> **Task prompt**
Only the stretch of the listing below that runs from the line with "Rate Alex Smith with sad face" through the line with "You are a computer-use" is to be printed, exactly and with both ends.

> **Material provided**
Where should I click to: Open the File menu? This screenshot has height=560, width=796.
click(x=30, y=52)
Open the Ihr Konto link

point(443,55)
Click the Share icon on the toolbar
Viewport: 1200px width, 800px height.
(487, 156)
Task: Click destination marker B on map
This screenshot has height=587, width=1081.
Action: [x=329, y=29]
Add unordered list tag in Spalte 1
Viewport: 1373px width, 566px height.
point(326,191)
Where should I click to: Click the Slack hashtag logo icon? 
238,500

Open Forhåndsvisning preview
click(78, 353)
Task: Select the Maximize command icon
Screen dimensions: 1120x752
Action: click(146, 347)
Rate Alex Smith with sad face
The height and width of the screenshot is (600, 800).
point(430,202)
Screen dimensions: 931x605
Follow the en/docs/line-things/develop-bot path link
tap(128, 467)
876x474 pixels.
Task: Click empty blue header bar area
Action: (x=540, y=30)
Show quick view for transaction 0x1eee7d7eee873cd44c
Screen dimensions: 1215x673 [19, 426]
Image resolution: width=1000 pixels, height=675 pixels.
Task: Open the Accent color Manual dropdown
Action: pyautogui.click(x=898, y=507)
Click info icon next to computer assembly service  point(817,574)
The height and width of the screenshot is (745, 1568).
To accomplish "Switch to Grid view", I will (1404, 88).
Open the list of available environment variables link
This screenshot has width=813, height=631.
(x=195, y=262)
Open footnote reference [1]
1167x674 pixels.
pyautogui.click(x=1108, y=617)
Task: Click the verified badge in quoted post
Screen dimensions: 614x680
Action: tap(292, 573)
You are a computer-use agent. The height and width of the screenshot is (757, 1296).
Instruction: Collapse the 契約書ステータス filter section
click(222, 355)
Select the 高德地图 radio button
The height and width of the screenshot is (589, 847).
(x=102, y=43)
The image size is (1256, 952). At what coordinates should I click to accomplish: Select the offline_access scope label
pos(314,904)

> **Response for this exercise**
Rate Alex Smith with sad face
The height and width of the screenshot is (600, 800).
point(430,202)
Screen dimensions: 931x605
Follow the en/docs/line-things/develop-bot path link
tap(128, 467)
876x474 pixels.
Task: Click empty blue header bar area
Action: (x=540, y=30)
Show quick view for transaction 0x1eee7d7eee873cd44c
Screen dimensions: 1215x673 [19, 426]
Image resolution: width=1000 pixels, height=675 pixels.
Task: Open the Accent color Manual dropdown
Action: pyautogui.click(x=898, y=507)
Click info icon next to computer assembly service  point(817,574)
The height and width of the screenshot is (745, 1568).
To accomplish "Switch to Grid view", I will (1404, 88).
Open the list of available environment variables link
This screenshot has width=813, height=631.
(x=195, y=262)
Open footnote reference [1]
1167x674 pixels.
pyautogui.click(x=1108, y=617)
Task: Click the verified badge in quoted post
Screen dimensions: 614x680
Action: tap(292, 573)
You are a computer-use agent. The height and width of the screenshot is (757, 1296).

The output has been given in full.